Body Awareness Exercise

With your eyes closed, stand normally without postural correction (i.e., don't move your feet to feel more stable, or adjust your shoulders to stand up straight). Be in your body as it is. If you find yourself correcting, shake it out and again find your stance.

 

  • Feet: Observe your stance:

        - Do you have a wide or narrow stance?

        - Do you feel stable or unstable? If you feel unstable, adjust your feet so you feel stable.

        - Are your feet pointing inward, outward, or straight ahead?

        - How is the weight of your body distributed? Is it evenly distributed or mostly on your heels,

         balls of your feet, or the insides/outsides of your feet?

  • Pelvis: Imagine that your pelvis is a big bowl filled with water.

         - Where is your pelvis in relationship to your feet? Are you spilling water out of the front onto

           your toes, or back onto your heels, to the sides, or not at all?

         - If you are spilling water out of your pelvic bowl, adjust your pelvis so you're not spilling

          water.

          - Is one side of your pelvis positioned more to the left or right? Bring your pelvis into a more

           centered position.

  • Ribcage / Trunk:

          - How does your ribcage/trunk feel? Do you feel compressed in your ribs? If so, lengthen the

            ribcage upward, giving space between your ribs.

           - Are you collapsing forward in a slouch or leaning backward? Make adjustments to bring

             your ribcage into a more neutral position.

-           - Is your ribcage twisting forward to the left or right? If so, adjust a more neutral position.

           - In relationship to the pelvis, is the ribcage shifted more to the left or right of the pelvis? If so,

             adjust to a more neutral position.

Take a deep breath

           - Is your breath shallow or deep?

           - Is your inhale accessed from your belly (lower ribcage),

             chest (upper ribcage), or back? If your inhale is accessed more dominantly in one area of the

             ribcage, are you able to inhale into the less dominant area?

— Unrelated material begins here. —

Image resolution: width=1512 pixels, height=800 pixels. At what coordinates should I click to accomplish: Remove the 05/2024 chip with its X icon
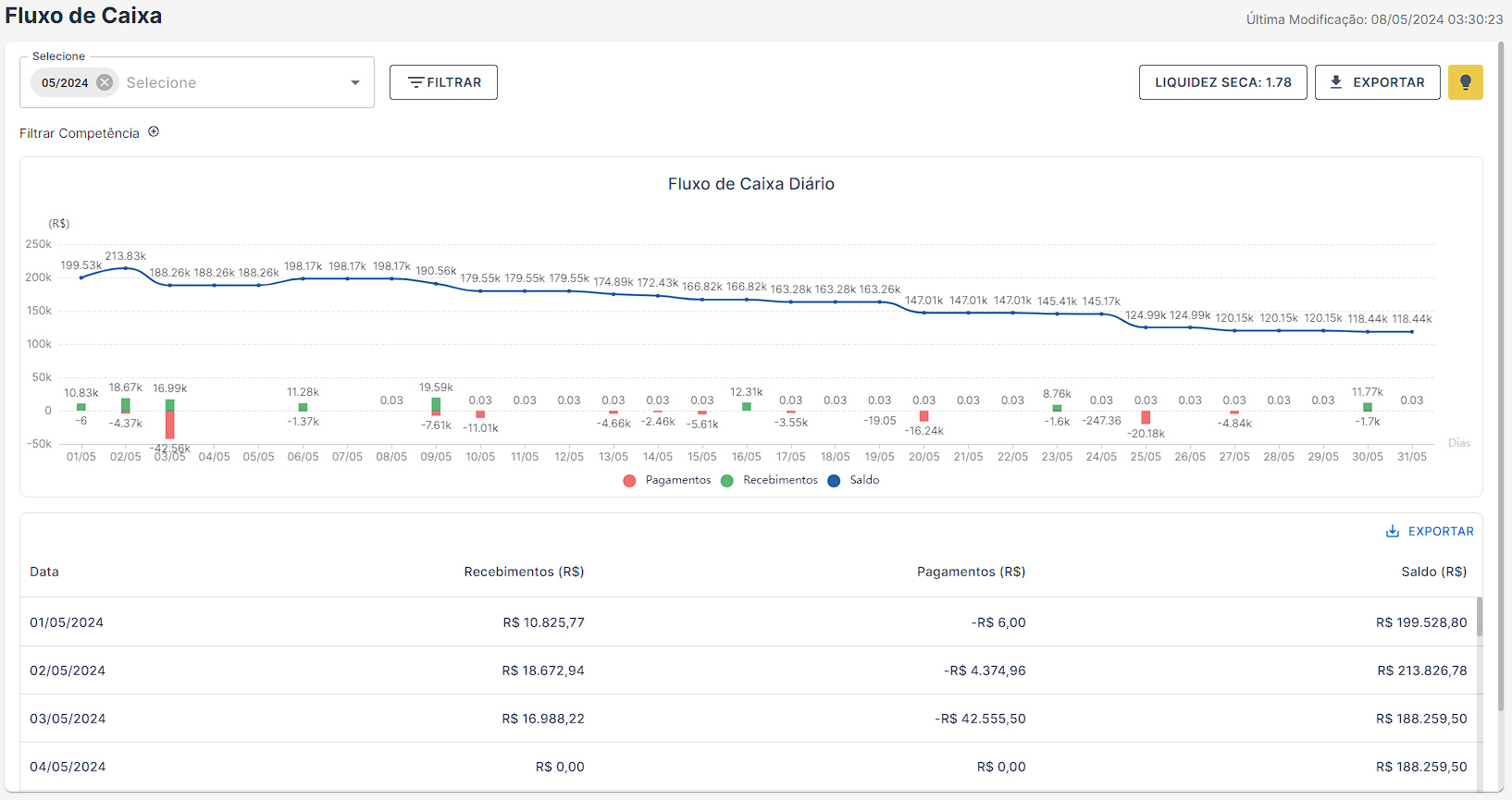tap(105, 82)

           - Is your exhale long or short? If short, can you make it longer?

  • Head

           - Is your head pulled forward over the front of your ribcage or tucked back? Adjust the head

             to feel in a more centered position.

           - Is your head tilted or turned to the left or right? If more to one side, adjust to a neutral

             position.

Before opening your eyes, check in with your body. Does it feel awkward with the adjustments you made, or does your body feel more organized? Do you feel more open and spacious or the same as before?

The sensations you feel in your body can be very subtle, and accessing these sensations is a deep practice. The more that you engage in this type of body scan, the more tuned in to your body you will become. This exercise is more of an awareness tool than a correction tool. However, if your body feels better with the corrections made, continuing with this practice will have lasting effects.